How America’s Fracking Boom Helps to Boost Treasuries Demand
Bloomberg Businessweek
America’s shale boom is providing an unintended benefit to U.S. government bonds. With the U.S. economy relying less on oil and gas imports than at any time in two decades, energy expenses for Americans have fallen and cut into inflation more than any other living cost in the past year, according to data compiled by the Labor Department. Economists say consumer prices will rise less than 2 percent for a second straight year in 2014, the first time that’s happened during an expansion in a half-century. Slowing inflation, which increases the purchasing power of fixed-rate payments, would give support to Treasuries after the Federal Reserve’s plan to curtail its unprecedented bond buying ignited their first annual losses since 2009. Ten-year notes yielded 1.76 percent last month after deducting inflation, close to the highest since 2011. Spending fewer dollars on foreign oil also means that any gain in crude prices no longer leads to a weaker greenback, upending a decade-long relationship that may strengthen the value of U.S. assets.

New Coalition Goes to Bat for Natural-Gas Exports
National Journal
Oil and natural gas industry stakeholders and pro-business groups have launched a new coalition to lobby for expanded liquefied-natural-gas exports. The coalition, which has taken the name “Our Energy Moment,” officially debuted on Wednesday and is made up of a number of constituent members, including regional chambers of commerce, and oil and natural-gas boosters such as the Louisiana Oil and Gas Association, Sempra LNG, and the South Texas Energy and Economic Roundtable. Debate over LNG exports has flared up on in the nation’s capital in recent months, with supporters of increased exports saying that an unrestricted flow of natural gas abroad will bolster the domestic economy. Opponents of expanded export argue that a rise in LNG shipments headed for global markets will prompt a surge in natural-gas prices at home. Charles Ebinger, director of the energy-security initiative at the Brookings Institution, lauded the coalition.

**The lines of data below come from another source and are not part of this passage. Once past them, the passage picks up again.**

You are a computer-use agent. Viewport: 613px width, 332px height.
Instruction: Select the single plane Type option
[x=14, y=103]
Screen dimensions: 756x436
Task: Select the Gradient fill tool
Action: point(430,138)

Low Natural Gas Storage Levels Spiral Still Lower
Forbes
A series of winter storms and prolonged periods of extreme cold across large parts of the United States has resulted in record high natural gas demand and close to record low storage supplies. Last week, natural gas in storage fell by 262 billion cubic feet (Bcf) from the previous week to a total of 1,923 Bcf as of last Friday, according to estimates released today by the U.S. Energy Information Administration. Storage supplies were 778 Bcf below last year’s level and 556 Bcf below the 5-year average of 2,479 Bcf. At 1,923 Bcf, total gas in storage is outside the 5-year historical range altogether. In January, domestic natural-gas demand reached a record high of average 102 billion cubic feet per day (Bcf/d), according to Bentek Energy, an energy-analytic firm owned by McGraw-Hill.

International

Unleash German shale to halt gas output decline, industry pleads
Reuters
Germany’s gas industry says it needs shale to halt a sharp decline in domestic output, but behind its pleas lies private acknowledgement that environmental and political opposition is just too strong. Frustration is compounded by Germany’s lead in fracking technology, which it has been quietly using for over 50 years. At stake is the competitiveness of German industry – faced with rising energy costs, the opposite of shale-driven competition in the United States, shale proponents say. “Currently, there is a decline in domestic production…a major share of planned investments in our industry is stymied politically,” said Hartmut Pick, spokesman for the WEG oil and gas industry group that produces domestic gas worth 4 to 5 billion euros ($5.4-6.8) a year. “If this trend is not countered, it will have negative consequences for jobs, mining royalties and the basis of service industries,” he said.